Huit mois que ce fils, cuisinier au chômage, Slimane Kaoui, nouvellement célibataire, n’a pas vu sa mère ! Après un éloignement de sa femme, il héberge ses deux grands fils de temps en temps, Les paroles aigries entre le fils et la mère ont laissés des rancœurs qui ont poussé chacun à prendre ses distances.

Il faut dire que la fameuse mère a de la ressource : ses mots sont des balles qu’elle envoie pour blesser afin d’éviter d’être atteinte par ceux des autres.
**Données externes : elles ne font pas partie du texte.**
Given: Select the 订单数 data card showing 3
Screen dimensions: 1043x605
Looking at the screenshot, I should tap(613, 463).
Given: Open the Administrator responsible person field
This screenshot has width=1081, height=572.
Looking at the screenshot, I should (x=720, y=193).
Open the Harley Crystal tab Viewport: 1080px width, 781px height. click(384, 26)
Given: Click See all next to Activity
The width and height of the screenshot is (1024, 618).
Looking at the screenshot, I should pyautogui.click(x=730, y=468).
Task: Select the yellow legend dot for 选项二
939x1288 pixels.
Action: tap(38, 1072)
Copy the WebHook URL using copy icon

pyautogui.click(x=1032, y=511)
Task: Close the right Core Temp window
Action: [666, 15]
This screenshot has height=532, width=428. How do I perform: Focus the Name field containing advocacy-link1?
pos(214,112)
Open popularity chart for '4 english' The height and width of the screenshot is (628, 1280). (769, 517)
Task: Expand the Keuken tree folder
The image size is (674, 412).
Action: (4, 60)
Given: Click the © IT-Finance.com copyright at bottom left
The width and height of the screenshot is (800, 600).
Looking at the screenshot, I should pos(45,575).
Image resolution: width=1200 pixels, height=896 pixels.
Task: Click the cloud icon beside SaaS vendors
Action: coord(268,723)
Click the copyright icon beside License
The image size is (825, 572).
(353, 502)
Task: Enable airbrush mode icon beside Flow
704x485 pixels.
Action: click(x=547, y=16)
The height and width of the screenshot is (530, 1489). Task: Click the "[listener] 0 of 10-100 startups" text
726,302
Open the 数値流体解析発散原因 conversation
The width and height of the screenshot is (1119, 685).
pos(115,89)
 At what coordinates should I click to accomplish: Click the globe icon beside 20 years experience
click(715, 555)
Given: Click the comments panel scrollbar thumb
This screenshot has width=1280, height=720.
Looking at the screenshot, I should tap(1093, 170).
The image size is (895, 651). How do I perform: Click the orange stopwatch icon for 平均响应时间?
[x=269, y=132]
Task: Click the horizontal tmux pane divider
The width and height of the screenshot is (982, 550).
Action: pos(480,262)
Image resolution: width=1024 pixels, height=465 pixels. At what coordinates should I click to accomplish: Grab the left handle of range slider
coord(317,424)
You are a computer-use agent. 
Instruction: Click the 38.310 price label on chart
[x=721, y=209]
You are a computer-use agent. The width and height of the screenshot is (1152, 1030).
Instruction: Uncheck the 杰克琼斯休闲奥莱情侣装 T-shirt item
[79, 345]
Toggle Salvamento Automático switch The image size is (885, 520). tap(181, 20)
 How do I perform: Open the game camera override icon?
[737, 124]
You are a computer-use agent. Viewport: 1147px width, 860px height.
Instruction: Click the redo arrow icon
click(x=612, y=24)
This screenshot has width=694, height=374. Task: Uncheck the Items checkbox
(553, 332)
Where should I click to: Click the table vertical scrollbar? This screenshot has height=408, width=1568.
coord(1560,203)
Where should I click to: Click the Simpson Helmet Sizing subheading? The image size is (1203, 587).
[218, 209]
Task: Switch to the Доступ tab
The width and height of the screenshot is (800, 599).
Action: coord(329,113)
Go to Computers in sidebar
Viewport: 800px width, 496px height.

En s’associant avec un ami, dont sa famille lui reproche d’être juif, il a ouvert le premier Food Truck qui a vulgarisé une cuisine issue de ses deux origines comme cet hamburger aux épices du soleil, sorte d’Hallal Burger, comme le suggère la couverture. Une façon de présenter sa préférence qui a fondé tout son engagement, sa vie durant : être français avant d’être Kabyle.

Tendre et drôle

La vie de ma mère est le cheminement d’un fils et de sa mère pour qu’ils s’apprivoisent, se détestent et se redécouvrent afin de permettre à la sincérité de pousser les mots de la tendresse au bord des lèvres. Mais, c’est aussi le récit du chemin que mène une femme, dans les dernières années de sa vie, pour trouver sa liberté et pour développer son libre arbitre afin de l’imposer à ses enfants.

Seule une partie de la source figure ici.